**Request 1**
In the listing below, rename "screenshot" to "image" wherever it appears and reproduce the lines otherwise unchanged, omitting the pictures.

**Text**
--
Dinner, Vegetarian

Muttar Paneer

The Princess and the Paneer

I love Home Goods, it’s a gigantic store full of my favorite things that are usually relegated to four tiny aisles that you have to fight your way through at T.J. Maxx. Right before our move back to the city I was browsing around the store and I found these adorable pink canisters along with a Nigella Lawson cookbook. While flipping through Nigella Bites I realized just how much I adore her. She’s so incredibly full of life and sparkle and her recipes are homey and comforting. I’ve also been extremely intrigued by many of the Indian dishes that I’ve either read about or watched her cook on television so I finally decided to give one a try.
--
A block of data:
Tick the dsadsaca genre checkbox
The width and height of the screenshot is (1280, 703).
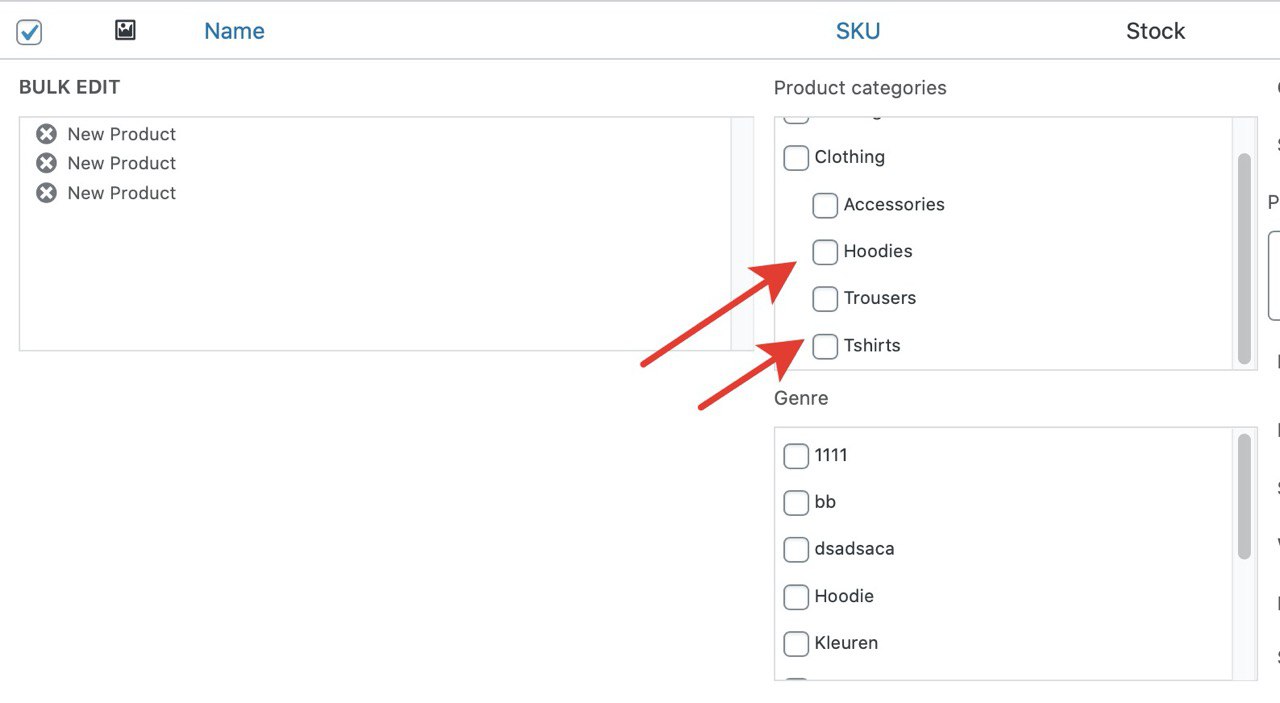click(x=796, y=550)
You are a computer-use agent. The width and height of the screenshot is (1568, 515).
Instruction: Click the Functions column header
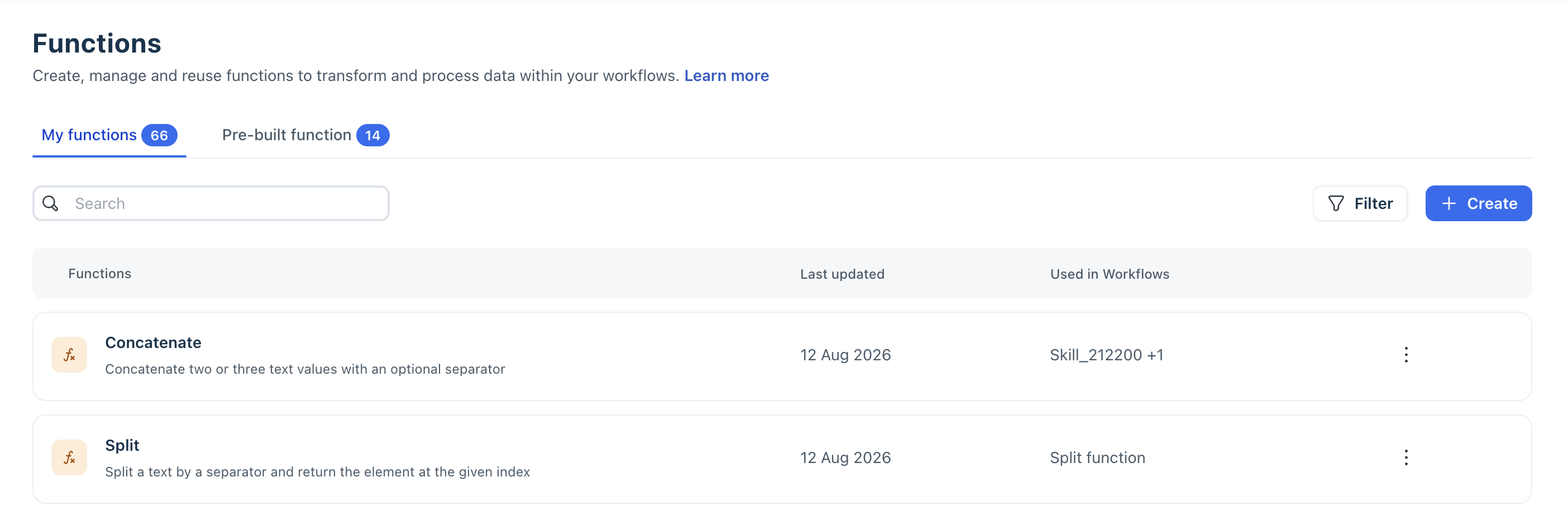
--
**Request 2**
Transcribe the muttar paneer post, beginning at the words "Muttar Paneer" and stopping after "give one a try.".

**Final result 1**
Tick the dsadsaca genre checkbox
The width and height of the image is (1280, 703).
click(x=796, y=550)
You are a computer-use agent. The width and height of the image is (1568, 515).
Instruction: Click the Functions column header

**Final result 2**
Muttar Paneer

The Princess and the Paneer

I love Home Goods, it’s a gigantic store full of my favorite things that are usually relegated to four tiny aisles that you have to fight your way through at T.J. Maxx. Right before our move back to the city I was browsing around the store and I found these adorable pink canisters along with a Nigella Lawson cookbook. While flipping through Nigella Bites I realized just how much I adore her. She’s so incredibly full of life and sparkle and her recipes are homey and comforting. I’ve also been extremely intrigued by many of the Indian dishes that I’ve either read about or watched her cook on television so I finally decided to give one a try.